April 15, 2015 at 6:45 PM EDT
Low-wage workers around the nation went out in protest on April 15, demanding a minimum wage of $15 an hour. A few big corporations have begun raising their pay, but some critics say a major hike would hurt employers and kill jobs. Gwen Ifill gets debate from Steve Caldeira of the International Franchise Association and Tsedeye Gebreselassie of the National Employment Law Project.

GWEN IFILL: Income inequality is emerging as an enduring issue, as activists push to hike the minimum wage and increase livable wages. The debate played out across the country today, as organizers behind the Fight for 15,as it’s known, used Tax Day to make their case.

WOMAN: Living on $8.75 an hour is very hard. I have to live in a shelter because I don’t make enough money to pay rent here in New York City.

GWEN IFILL: Fast food workers in New York were out at sunrise, shouting their message.

PROTESTERS: Whose city?


GWEN IFILL: They are demanding a minimum wage of $15 an hour. What they earn now, the workers say, is not nearly enough to support their families. Organizers billed this latest strike by low-wage employees as the largest yet, planned for 230 U.S. cities and dozens more around the world.

WOMAN: I live from paycheck to paycheck. And I get paid every two weeks and it’s still not enough.

PROTESTERS: Fifteen in my hands. I want 15 in my hands.

GWEN IFILL: As the campaign continues, a number of cities have passed laws to require a higher minimum wage, if not as high as $15 an hour. In addition, big corporations like Wal-Mart have also begun shifting their pay scales upward. McDonald’s increased starting pay by a dollar an hour at locations it owns, but that doesn’t include franchisees, who operate 90 percent of its restaurants.

The National Labor Relations Board is now considering whether to force McDonald’s to accept more responsibility for those franchise-owned outlets.

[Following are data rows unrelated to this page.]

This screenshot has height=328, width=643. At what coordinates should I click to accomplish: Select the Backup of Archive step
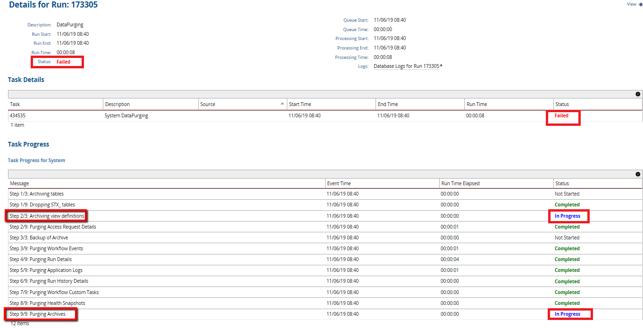39,238
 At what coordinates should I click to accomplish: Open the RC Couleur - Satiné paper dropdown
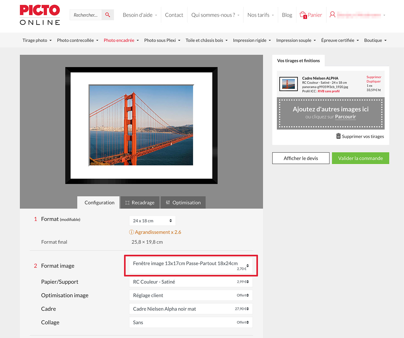tap(191, 282)
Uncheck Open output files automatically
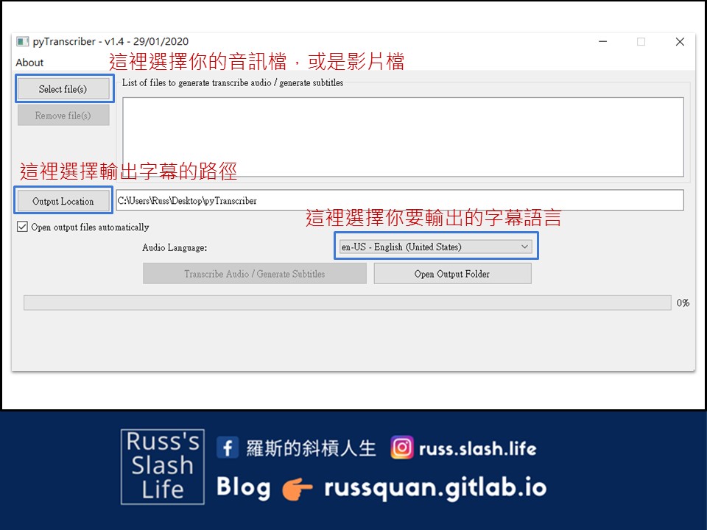 23,227
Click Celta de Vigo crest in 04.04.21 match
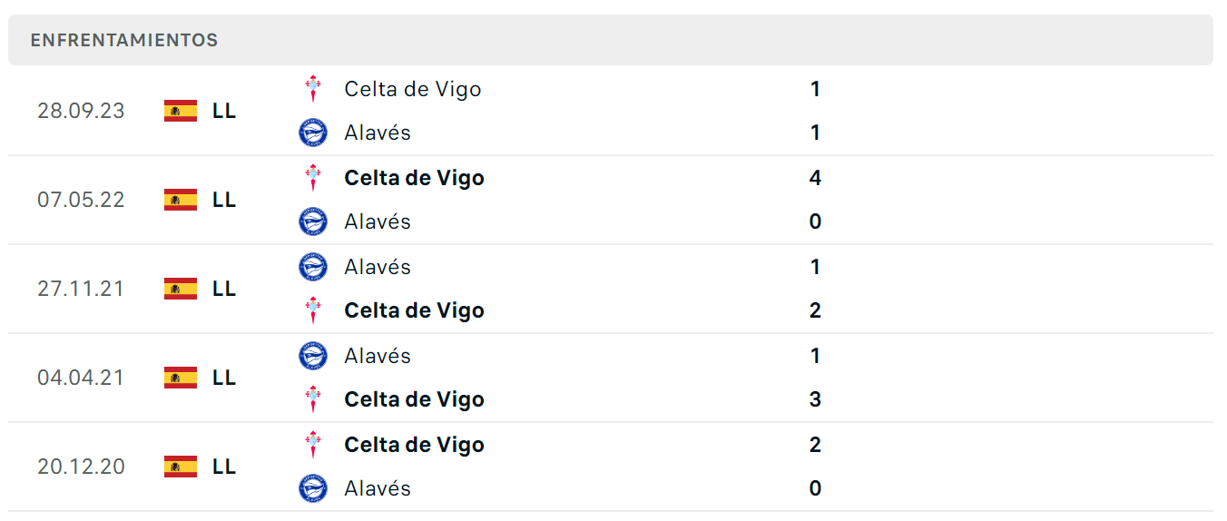 (x=313, y=399)
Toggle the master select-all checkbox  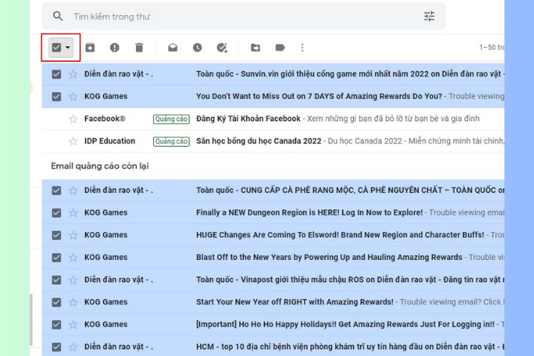pos(56,48)
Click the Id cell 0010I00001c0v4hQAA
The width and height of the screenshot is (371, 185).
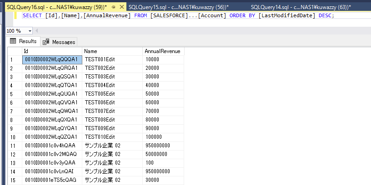[x=50, y=146]
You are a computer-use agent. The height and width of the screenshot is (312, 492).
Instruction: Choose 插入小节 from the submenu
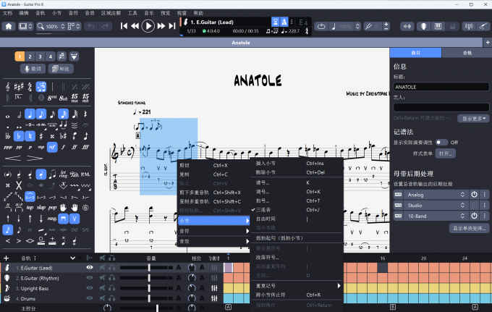click(266, 164)
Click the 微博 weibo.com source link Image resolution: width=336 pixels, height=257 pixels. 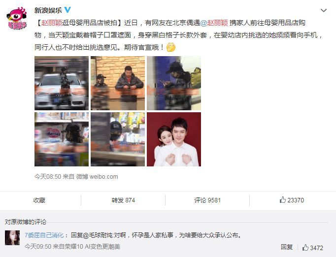[97, 177]
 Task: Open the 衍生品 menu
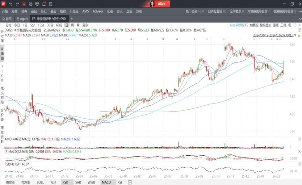pyautogui.click(x=74, y=11)
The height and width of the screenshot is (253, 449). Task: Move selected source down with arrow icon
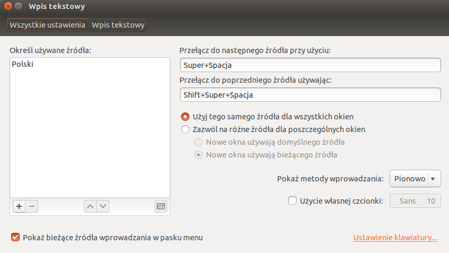point(103,206)
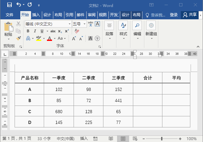Switch to the 插入 ribbon tab
The width and height of the screenshot is (203, 142).
[x=36, y=15]
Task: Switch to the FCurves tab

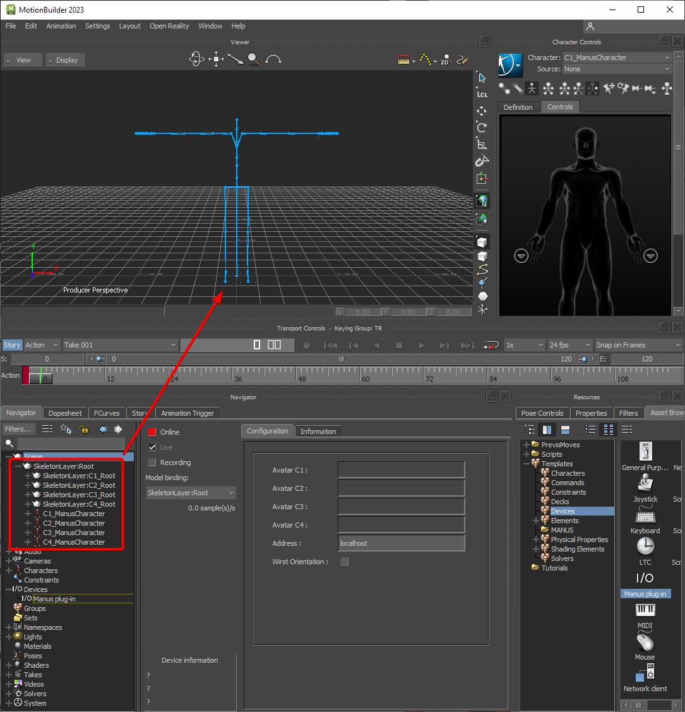Action: tap(107, 413)
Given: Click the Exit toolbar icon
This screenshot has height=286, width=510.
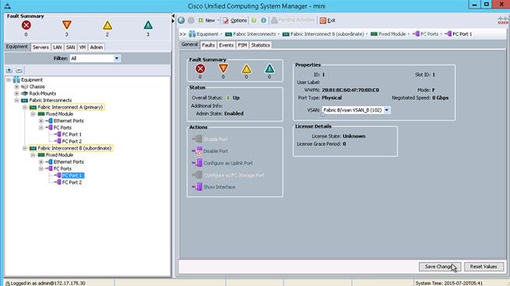Looking at the screenshot, I should (x=328, y=20).
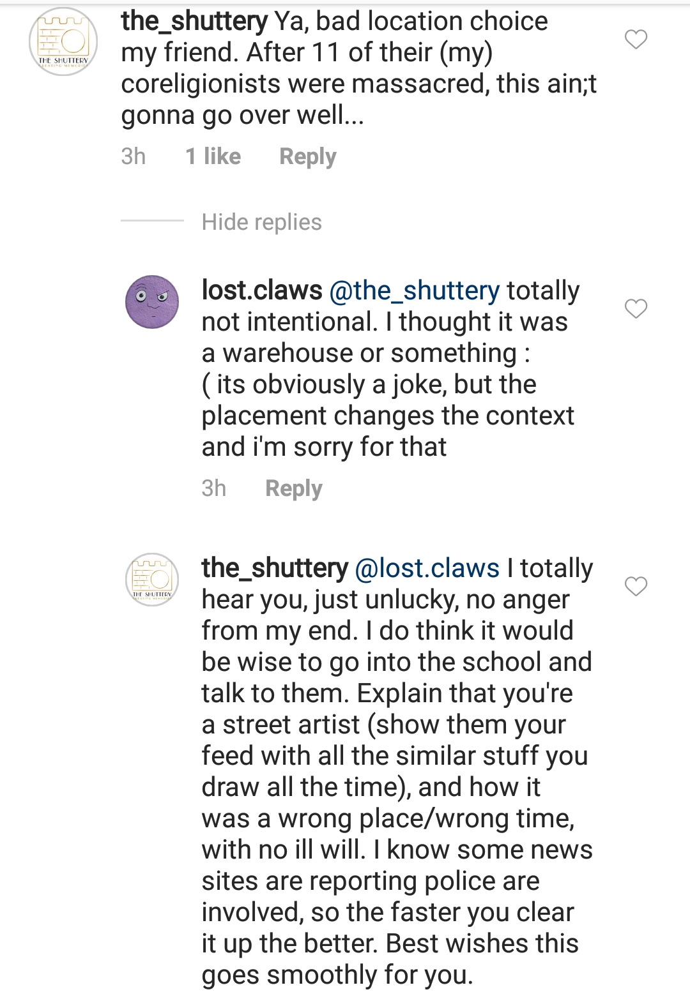Tap lost.claws' text "placement changes the context"
The width and height of the screenshot is (690, 992).
tap(388, 416)
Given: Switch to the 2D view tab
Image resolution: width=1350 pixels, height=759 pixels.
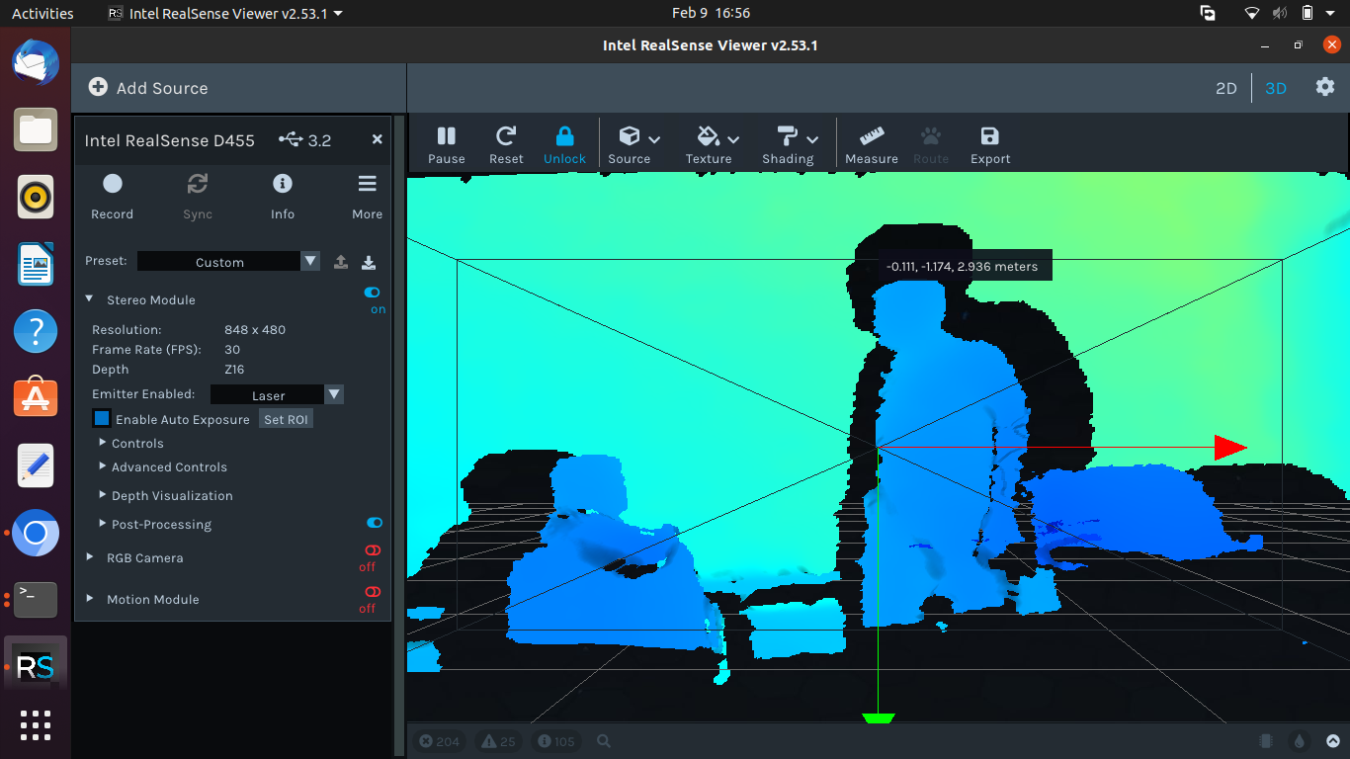Looking at the screenshot, I should (x=1225, y=88).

So what is at the root of all this?

For that, we turn to Tsedeye Gebreselassie. She is senior staff attorney at the National Employment Law Project, which is connected with the Fight for 15. And Steve Caldeira is the president and CEO of the International Franchise Association, a trade group that represents fast food restaurants like McDonald’s, both at the corporate level and for franchise-holders.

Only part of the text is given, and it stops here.